#### [Given records]
------------------------------------------------------------
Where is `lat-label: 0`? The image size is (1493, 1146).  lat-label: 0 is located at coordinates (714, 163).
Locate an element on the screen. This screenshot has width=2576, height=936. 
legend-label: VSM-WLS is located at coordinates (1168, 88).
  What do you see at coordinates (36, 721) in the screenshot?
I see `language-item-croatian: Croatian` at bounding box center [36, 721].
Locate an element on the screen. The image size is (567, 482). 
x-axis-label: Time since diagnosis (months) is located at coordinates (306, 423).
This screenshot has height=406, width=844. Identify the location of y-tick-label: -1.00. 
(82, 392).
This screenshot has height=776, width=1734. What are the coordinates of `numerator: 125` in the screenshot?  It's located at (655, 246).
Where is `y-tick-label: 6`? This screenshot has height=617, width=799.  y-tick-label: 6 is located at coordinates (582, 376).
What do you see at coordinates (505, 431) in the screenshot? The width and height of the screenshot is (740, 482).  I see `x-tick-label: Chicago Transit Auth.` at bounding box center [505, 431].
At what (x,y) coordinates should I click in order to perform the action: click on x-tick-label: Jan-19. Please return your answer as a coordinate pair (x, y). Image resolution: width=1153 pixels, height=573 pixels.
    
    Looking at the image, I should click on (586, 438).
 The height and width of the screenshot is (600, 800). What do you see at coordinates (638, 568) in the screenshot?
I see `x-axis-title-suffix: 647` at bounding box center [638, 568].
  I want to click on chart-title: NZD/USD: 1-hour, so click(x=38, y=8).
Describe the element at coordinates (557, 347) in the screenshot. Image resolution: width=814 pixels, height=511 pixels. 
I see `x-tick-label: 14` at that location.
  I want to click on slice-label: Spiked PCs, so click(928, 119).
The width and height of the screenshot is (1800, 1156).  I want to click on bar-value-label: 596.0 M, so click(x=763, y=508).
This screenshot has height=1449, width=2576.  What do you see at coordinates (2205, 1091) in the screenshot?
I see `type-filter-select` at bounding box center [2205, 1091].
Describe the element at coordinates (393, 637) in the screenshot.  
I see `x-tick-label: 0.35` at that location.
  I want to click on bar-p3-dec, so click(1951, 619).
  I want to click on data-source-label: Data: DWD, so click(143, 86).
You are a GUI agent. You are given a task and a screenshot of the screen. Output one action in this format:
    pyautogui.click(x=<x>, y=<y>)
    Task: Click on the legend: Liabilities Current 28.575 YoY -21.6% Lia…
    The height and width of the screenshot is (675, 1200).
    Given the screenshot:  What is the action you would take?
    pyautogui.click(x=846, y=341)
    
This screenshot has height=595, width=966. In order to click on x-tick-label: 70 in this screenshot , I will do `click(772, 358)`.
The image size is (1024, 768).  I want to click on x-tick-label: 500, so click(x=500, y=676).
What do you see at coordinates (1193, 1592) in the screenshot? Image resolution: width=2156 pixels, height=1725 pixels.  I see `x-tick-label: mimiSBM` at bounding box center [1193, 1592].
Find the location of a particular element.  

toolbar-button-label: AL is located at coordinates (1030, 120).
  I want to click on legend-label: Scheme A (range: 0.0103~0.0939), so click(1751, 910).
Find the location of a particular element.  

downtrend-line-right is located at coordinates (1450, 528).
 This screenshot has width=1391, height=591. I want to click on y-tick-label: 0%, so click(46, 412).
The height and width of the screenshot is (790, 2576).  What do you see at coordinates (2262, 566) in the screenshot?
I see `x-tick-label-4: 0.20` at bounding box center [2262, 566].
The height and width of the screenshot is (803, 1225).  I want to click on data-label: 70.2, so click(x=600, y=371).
------------------------------------------------------------
#### [What to produce]
Quote every one of the entries above word for word, from start to finish.

#### [Answer section]
Where is `lat-label: 0`? The image size is (1493, 1146).  lat-label: 0 is located at coordinates (714, 163).
Locate an element on the screen. This screenshot has width=2576, height=936. 
legend-label: VSM-WLS is located at coordinates (1168, 88).
  What do you see at coordinates (36, 721) in the screenshot?
I see `language-item-croatian: Croatian` at bounding box center [36, 721].
Locate an element on the screen. The image size is (567, 482). 
x-axis-label: Time since diagnosis (months) is located at coordinates (306, 423).
This screenshot has height=406, width=844. Identify the location of y-tick-label: -1.00. 
(82, 392).
This screenshot has height=776, width=1734. What are the coordinates of `numerator: 125` in the screenshot?  It's located at (655, 246).
Where is `y-tick-label: 6`? This screenshot has height=617, width=799.  y-tick-label: 6 is located at coordinates (582, 376).
What do you see at coordinates (505, 431) in the screenshot? The width and height of the screenshot is (740, 482).  I see `x-tick-label: Chicago Transit Auth.` at bounding box center [505, 431].
At what (x,y) coordinates should I click in order to perform the action: click on x-tick-label: Jan-19. Please return your answer as a coordinate pair (x, y). Image resolution: width=1153 pixels, height=573 pixels.
    
    Looking at the image, I should click on (586, 438).
 The height and width of the screenshot is (600, 800). What do you see at coordinates (638, 568) in the screenshot?
I see `x-axis-title-suffix: 647` at bounding box center [638, 568].
  I want to click on chart-title: NZD/USD: 1-hour, so click(x=38, y=8).
Describe the element at coordinates (557, 347) in the screenshot. Image resolution: width=814 pixels, height=511 pixels. 
I see `x-tick-label: 14` at that location.
  I want to click on slice-label: Spiked PCs, so click(928, 119).
The width and height of the screenshot is (1800, 1156).  I want to click on bar-value-label: 596.0 M, so click(x=763, y=508).
This screenshot has height=1449, width=2576.  What do you see at coordinates (2205, 1091) in the screenshot?
I see `type-filter-select` at bounding box center [2205, 1091].
Describe the element at coordinates (393, 637) in the screenshot.  
I see `x-tick-label: 0.35` at that location.
  I want to click on bar-p3-dec, so click(1951, 619).
  I want to click on data-source-label: Data: DWD, so click(143, 86).
You are a GUI agent. You are given a task and a screenshot of the screen. Output one action in this format:
    pyautogui.click(x=<x>, y=<y>)
    Task: Click on the legend: Liabilities Current 28.575 YoY -21.6% Lia…
    The height and width of the screenshot is (675, 1200).
    Given the screenshot:  What is the action you would take?
    pyautogui.click(x=846, y=341)
    
This screenshot has height=595, width=966. In order to click on x-tick-label: 70 in this screenshot , I will do `click(772, 358)`.
The image size is (1024, 768).  I want to click on x-tick-label: 500, so click(x=500, y=676).
What do you see at coordinates (1193, 1592) in the screenshot? Image resolution: width=2156 pixels, height=1725 pixels.  I see `x-tick-label: mimiSBM` at bounding box center [1193, 1592].
Find the location of a particular element.  

toolbar-button-label: AL is located at coordinates (1030, 120).
  I want to click on legend-label: Scheme A (range: 0.0103~0.0939), so click(1751, 910).
Find the location of a particular element.  

downtrend-line-right is located at coordinates (1450, 528).
 This screenshot has width=1391, height=591. I want to click on y-tick-label: 0%, so click(46, 412).
The height and width of the screenshot is (790, 2576).  What do you see at coordinates (2262, 566) in the screenshot?
I see `x-tick-label-4: 0.20` at bounding box center [2262, 566].
The height and width of the screenshot is (803, 1225).  I want to click on data-label: 70.2, so click(x=600, y=371).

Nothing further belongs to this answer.